20 juli 2018
Autofabrikanten adverteren er al mee: sla nu je slag, want vanaf september kan het zomaar zijn dat veel modellen duurder worden vanwege extra bpm. Dit heeft te maken met de verplichte overgang naar de Worldwide harmonized Light vehicles Test Procedure (WLTP) van de EU voor uitstoot en verbruik. Wat is er aan de hand?
De nieuwe meetmethode voor uitstoot en brandstofverbruik, noodzakelijk voor de typegoedkeuring van een voertuig, vervangt de New European Driving Cycle (NEDC). Op deze methode was veel kritiek, omdat er op een rollerbank onder laboratoriumomstandigheden getest werd.
Dat is ook gelijk de reden waarom deze overgang naar een nieuwe testmethode niet helemaal los van het dieselschandaal gezien kan worden. Een van de aspecten van de zogenaamde ‘sjoemelsoftware’ was dat hij rollerbanktests kon ‘herkennen’ en de auto daarop aan kon passen.
Een onderdeel van de WLTP is dan ook de Real Driving Emissions-test, waarin auto’s tijdens een echte rit, dus op de openbare weg met mensen van vlees en bloed achter het stuur, aan metingen onderworpen worden.
NEDC
Nog even de kenmerken van de oude NEDC op een rijtje.
Er werd zeer gecontroleerd en overdreven langzaam geaccelereerd op basis van vastgelegde schakelmomenten. Daarbij mochten zaken als airconditioning en andere stroomverbruikers, zoals de verlichting en achterruitverwarming, uitgeschakeld zijn, wat automobilisten in dagelijkse verkeer natuurlijk niet zo snel zouden doen.

::::::

#### [Doel]
Kopieer het volledige artikel over de overstap naar de WLTP-meetmethode woord voor woord.

#### [Uittreksel gegevens]
::::::

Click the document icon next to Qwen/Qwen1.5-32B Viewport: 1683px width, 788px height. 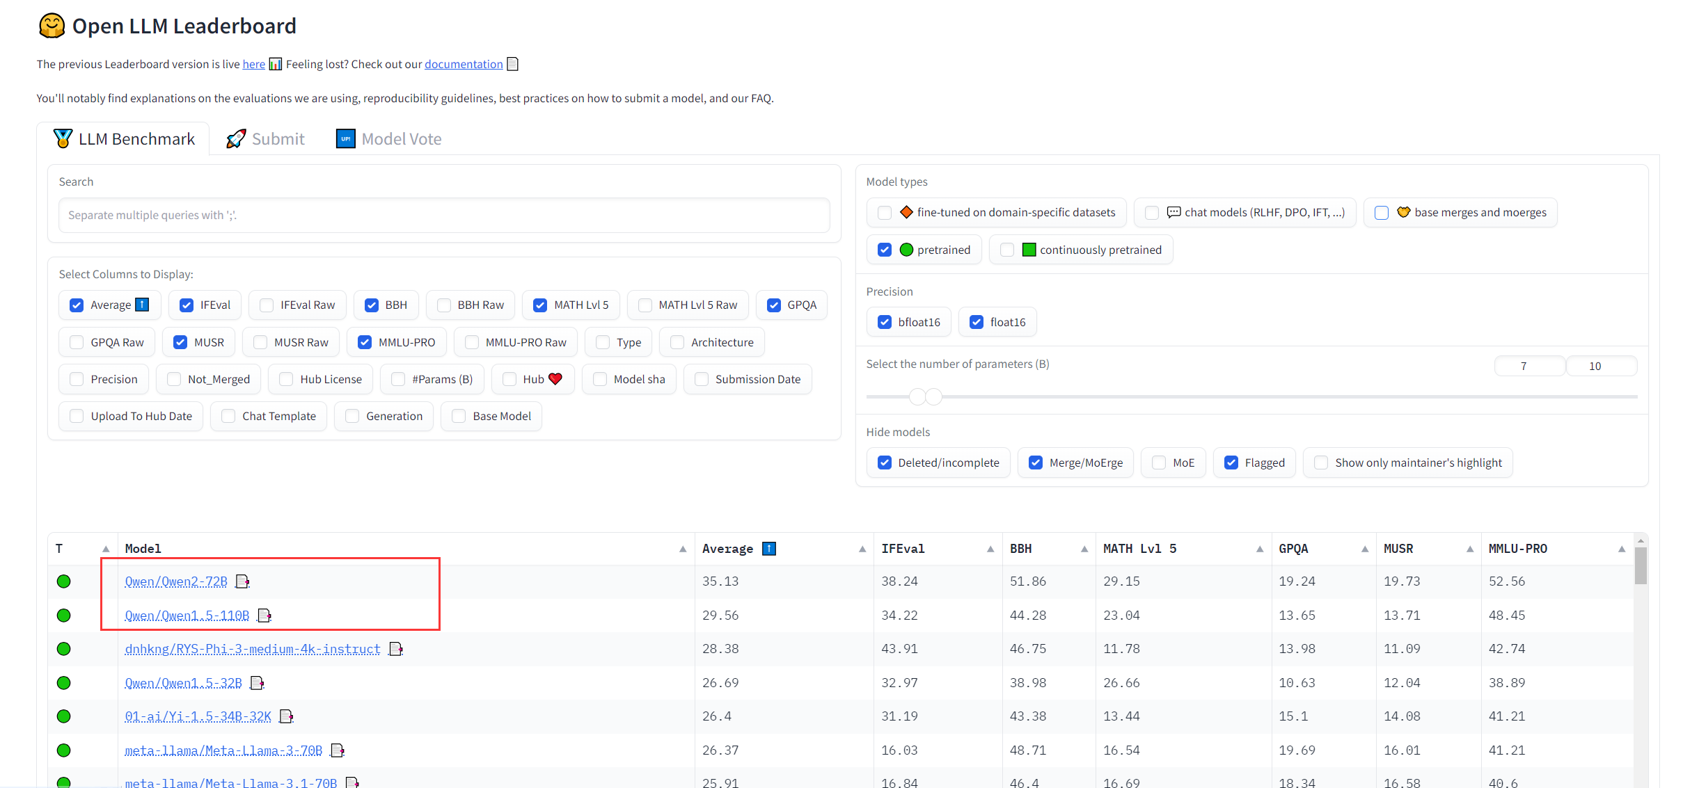pyautogui.click(x=257, y=683)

::::::

#### [Antwoord]
20 juli 2018
Autofabrikanten adverteren er al mee: sla nu je slag, want vanaf september kan het zomaar zijn dat veel modellen duurder worden vanwege extra bpm. Dit heeft te maken met de verplichte overgang naar de Worldwide harmonized Light vehicles Test Procedure (WLTP) van de EU voor uitstoot en verbruik. Wat is er aan de hand?
De nieuwe meetmethode voor uitstoot en brandstofverbruik, noodzakelijk voor de typegoedkeuring van een voertuig, vervangt de New European Driving Cycle (NEDC). Op deze methode was veel kritiek, omdat er op een rollerbank onder laboratoriumomstandigheden getest werd.
Dat is ook gelijk de reden waarom deze overgang naar een nieuwe testmethode niet helemaal los van het dieselschandaal gezien kan worden. Een van de aspecten van de zogenaamde ‘sjoemelsoftware’ was dat hij rollerbanktests kon ‘herkennen’ en de auto daarop aan kon passen.
Een onderdeel van de WLTP is dan ook de Real Driving Emissions-test, waarin auto’s tijdens een echte rit, dus op de openbare weg met mensen van vlees en bloed achter het stuur, aan metingen onderworpen worden.
NEDC
Nog even de kenmerken van de oude NEDC op een rijtje.
Er werd zeer gecontroleerd en overdreven langzaam geaccelereerd op basis van vastgelegde schakelmomenten. Daarbij mochten zaken als airconditioning en andere stroomverbruikers, zoals de verlichting en achterruitverwarming, uitgeschakeld zijn, wat automobilisten in dagelijkse verkeer natuurlijk niet zo snel zouden doen.